Le Alliance mondiale pour la facilitation des échanges est une collaboration d’organisations internationales, de gouvernements et d’entreprises dirigée par le Centre pour l’entreprise privée internationalele Chambre internationale du commerce et le Forum économique mondialen coopération avec Gesellschaft für Internationale Zusammenarbeit.

Il vise à aider les gouvernements des pays en développement et des pays les moins avancés à mettre en œuvre la politique de l’Organisation mondiale du commerce Accord sur la facilitation des échanges en réunissant les gouvernements et les entreprises pour identifier les possibilités de remédier aux retards et aux formalités administratives inutiles aux frontières.

Par exemple, en Colombie, l’Alliance a travaillé avec l’Institut national de surveillance des aliments et des médicaments et des entreprises pour introduire un système de gestion des risques qui peut faciliter le commerce tout en protégeant la santé publique, en réduisant de 30 % le taux moyen d’inspections physiques des aliments et des boissons et en fournissant 8,8 millions de dollars d’économies pour les importateurs au cours des 18 premiers mois d’exploitation.
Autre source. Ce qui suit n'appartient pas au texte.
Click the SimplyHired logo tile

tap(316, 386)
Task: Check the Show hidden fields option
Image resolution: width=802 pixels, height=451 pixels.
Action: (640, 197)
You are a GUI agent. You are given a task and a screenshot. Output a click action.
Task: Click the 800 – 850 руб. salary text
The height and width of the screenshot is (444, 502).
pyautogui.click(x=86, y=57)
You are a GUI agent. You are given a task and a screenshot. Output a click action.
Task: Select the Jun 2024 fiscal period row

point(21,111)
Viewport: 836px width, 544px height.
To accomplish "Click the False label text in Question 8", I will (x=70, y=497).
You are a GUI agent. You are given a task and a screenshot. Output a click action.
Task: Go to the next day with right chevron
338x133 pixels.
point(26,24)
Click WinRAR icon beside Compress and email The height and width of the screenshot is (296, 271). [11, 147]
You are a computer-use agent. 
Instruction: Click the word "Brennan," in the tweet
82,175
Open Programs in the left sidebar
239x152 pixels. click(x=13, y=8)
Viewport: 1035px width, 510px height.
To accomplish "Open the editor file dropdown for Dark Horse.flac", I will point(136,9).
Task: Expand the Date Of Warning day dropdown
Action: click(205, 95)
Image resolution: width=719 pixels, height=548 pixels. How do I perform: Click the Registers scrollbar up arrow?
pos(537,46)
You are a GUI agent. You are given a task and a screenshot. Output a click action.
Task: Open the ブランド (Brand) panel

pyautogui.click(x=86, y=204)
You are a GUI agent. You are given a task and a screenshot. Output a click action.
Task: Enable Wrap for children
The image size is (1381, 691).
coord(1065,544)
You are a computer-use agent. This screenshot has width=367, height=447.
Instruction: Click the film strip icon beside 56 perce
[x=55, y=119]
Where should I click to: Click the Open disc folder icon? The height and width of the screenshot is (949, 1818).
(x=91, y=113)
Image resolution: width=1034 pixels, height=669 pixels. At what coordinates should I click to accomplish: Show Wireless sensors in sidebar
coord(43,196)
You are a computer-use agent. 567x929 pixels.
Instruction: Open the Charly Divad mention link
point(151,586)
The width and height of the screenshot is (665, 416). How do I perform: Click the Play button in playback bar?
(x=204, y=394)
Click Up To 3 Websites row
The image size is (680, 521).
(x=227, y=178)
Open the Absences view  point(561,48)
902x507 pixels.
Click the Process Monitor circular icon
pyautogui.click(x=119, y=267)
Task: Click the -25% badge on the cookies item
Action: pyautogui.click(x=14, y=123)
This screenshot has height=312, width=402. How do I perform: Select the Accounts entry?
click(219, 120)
Les représentants des travailleurs et les entreprises internationales interviennent déjà ; la collaboration avec les gouvernements est cruciale pour s’assurer que les clauses de travail dans les accords commerciaux ne sont pas simplement du protectionnisme déguisé. La politique commerciale américaine centrée sur les travailleurs et les tendances réglementaires dans l’UE et ailleurs sur la diligence raisonnable de la chaîne d’approvisionnement peuvent offrir l’occasion d’approfondir la relation entre le commerce et les normes du travail. Alors que les dispositions relatives au travail deviennent partie intégrante d’un nombre croissant d’accords commerciaux, le moment est venu d’adopter une approche cohérente, coordonnée et collaborative du lien entre le commerce et le travail.